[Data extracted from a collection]
====================
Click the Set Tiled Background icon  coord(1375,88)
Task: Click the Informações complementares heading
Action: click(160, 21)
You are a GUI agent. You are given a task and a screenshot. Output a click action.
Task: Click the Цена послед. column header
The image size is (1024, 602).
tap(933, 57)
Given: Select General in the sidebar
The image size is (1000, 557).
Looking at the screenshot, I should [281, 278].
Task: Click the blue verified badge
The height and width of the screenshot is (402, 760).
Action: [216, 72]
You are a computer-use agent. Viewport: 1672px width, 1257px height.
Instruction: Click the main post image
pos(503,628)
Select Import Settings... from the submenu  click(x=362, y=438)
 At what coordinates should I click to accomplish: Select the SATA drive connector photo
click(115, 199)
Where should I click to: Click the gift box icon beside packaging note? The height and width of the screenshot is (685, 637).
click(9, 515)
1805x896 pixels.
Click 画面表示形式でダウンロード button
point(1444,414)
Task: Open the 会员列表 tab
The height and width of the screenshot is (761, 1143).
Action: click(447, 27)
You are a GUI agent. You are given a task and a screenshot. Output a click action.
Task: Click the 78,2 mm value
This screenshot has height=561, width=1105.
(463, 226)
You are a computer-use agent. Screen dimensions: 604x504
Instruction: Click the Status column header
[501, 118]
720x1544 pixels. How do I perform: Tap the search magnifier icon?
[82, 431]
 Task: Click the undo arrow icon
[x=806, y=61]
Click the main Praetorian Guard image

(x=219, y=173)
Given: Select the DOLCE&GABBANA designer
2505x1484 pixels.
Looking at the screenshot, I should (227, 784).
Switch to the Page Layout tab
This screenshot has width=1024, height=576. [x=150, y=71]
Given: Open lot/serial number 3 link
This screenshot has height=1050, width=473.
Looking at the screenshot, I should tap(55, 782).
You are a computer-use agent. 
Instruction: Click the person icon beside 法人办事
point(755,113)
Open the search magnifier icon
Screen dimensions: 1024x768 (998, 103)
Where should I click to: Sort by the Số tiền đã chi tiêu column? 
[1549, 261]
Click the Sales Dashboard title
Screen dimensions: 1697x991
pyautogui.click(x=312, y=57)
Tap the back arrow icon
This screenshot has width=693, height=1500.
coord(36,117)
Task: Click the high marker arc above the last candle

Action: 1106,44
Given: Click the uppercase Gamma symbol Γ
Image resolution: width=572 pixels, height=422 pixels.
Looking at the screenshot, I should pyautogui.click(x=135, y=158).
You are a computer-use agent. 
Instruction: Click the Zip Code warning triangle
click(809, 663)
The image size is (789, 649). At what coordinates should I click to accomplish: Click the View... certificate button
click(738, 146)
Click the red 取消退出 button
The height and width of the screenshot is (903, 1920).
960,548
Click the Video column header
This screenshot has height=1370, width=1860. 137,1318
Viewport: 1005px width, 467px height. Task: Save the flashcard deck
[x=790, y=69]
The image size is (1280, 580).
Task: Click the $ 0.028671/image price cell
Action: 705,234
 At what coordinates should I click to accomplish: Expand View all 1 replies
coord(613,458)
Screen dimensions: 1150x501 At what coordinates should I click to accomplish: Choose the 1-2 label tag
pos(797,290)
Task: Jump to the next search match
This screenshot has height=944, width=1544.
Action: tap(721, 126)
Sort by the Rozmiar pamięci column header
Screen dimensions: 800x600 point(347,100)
====================
▸ **Try it**
An exact copy of the data is needed.

▸ **Finished exercise**
Click the Set Tiled Background icon  coord(1375,88)
Task: Click the Informações complementares heading
Action: click(160, 21)
You are a GUI agent. You are given a task and a screenshot. Output a click action.
Task: Click the Цена послед. column header
The image size is (1024, 602).
tap(933, 57)
Given: Select General in the sidebar
The image size is (1000, 557).
Looking at the screenshot, I should [281, 278].
Task: Click the blue verified badge
The height and width of the screenshot is (402, 760).
Action: [216, 72]
You are a computer-use agent. Viewport: 1672px width, 1257px height.
Instruction: Click the main post image
pos(503,628)
Select Import Settings... from the submenu  click(x=362, y=438)
 At what coordinates should I click to accomplish: Select the SATA drive connector photo
click(115, 199)
Where should I click to: Click the gift box icon beside packaging note? The height and width of the screenshot is (685, 637).
click(9, 515)
1805x896 pixels.
Click 画面表示形式でダウンロード button
point(1444,414)
Task: Open the 会员列表 tab
The height and width of the screenshot is (761, 1143).
Action: click(447, 27)
You are a GUI agent. You are given a task and a screenshot. Output a click action.
Task: Click the 78,2 mm value
This screenshot has height=561, width=1105.
(463, 226)
You are a computer-use agent. Screen dimensions: 604x504
Instruction: Click the Status column header
[501, 118]
720x1544 pixels. How do I perform: Tap the search magnifier icon?
[82, 431]
 Task: Click the undo arrow icon
[x=806, y=61]
Click the main Praetorian Guard image

(x=219, y=173)
Given: Select the DOLCE&GABBANA designer
2505x1484 pixels.
Looking at the screenshot, I should (227, 784).
Switch to the Page Layout tab
This screenshot has width=1024, height=576. [x=150, y=71]
Given: Open lot/serial number 3 link
This screenshot has height=1050, width=473.
Looking at the screenshot, I should tap(55, 782).
You are a computer-use agent. 
Instruction: Click the person icon beside 法人办事
point(755,113)
Open the search magnifier icon
Screen dimensions: 1024x768 (998, 103)
Where should I click to: Sort by the Số tiền đã chi tiêu column? 
[1549, 261]
Click the Sales Dashboard title
Screen dimensions: 1697x991
pyautogui.click(x=312, y=57)
Tap the back arrow icon
This screenshot has width=693, height=1500.
coord(36,117)
Task: Click the high marker arc above the last candle

Action: 1106,44
Given: Click the uppercase Gamma symbol Γ
Image resolution: width=572 pixels, height=422 pixels.
Looking at the screenshot, I should pyautogui.click(x=135, y=158).
You are a computer-use agent. 
Instruction: Click the Zip Code warning triangle
click(809, 663)
The image size is (789, 649). At what coordinates should I click to accomplish: Click the View... certificate button
click(738, 146)
Click the red 取消退出 button
The height and width of the screenshot is (903, 1920).
960,548
Click the Video column header
This screenshot has height=1370, width=1860. 137,1318
Viewport: 1005px width, 467px height. Task: Save the flashcard deck
[x=790, y=69]
The image size is (1280, 580).
Task: Click the $ 0.028671/image price cell
Action: 705,234
 At what coordinates should I click to accomplish: Expand View all 1 replies
coord(613,458)
Screen dimensions: 1150x501 At what coordinates should I click to accomplish: Choose the 1-2 label tag
pos(797,290)
Task: Jump to the next search match
This screenshot has height=944, width=1544.
Action: tap(721, 126)
Sort by the Rozmiar pamięci column header
Screen dimensions: 800x600 point(347,100)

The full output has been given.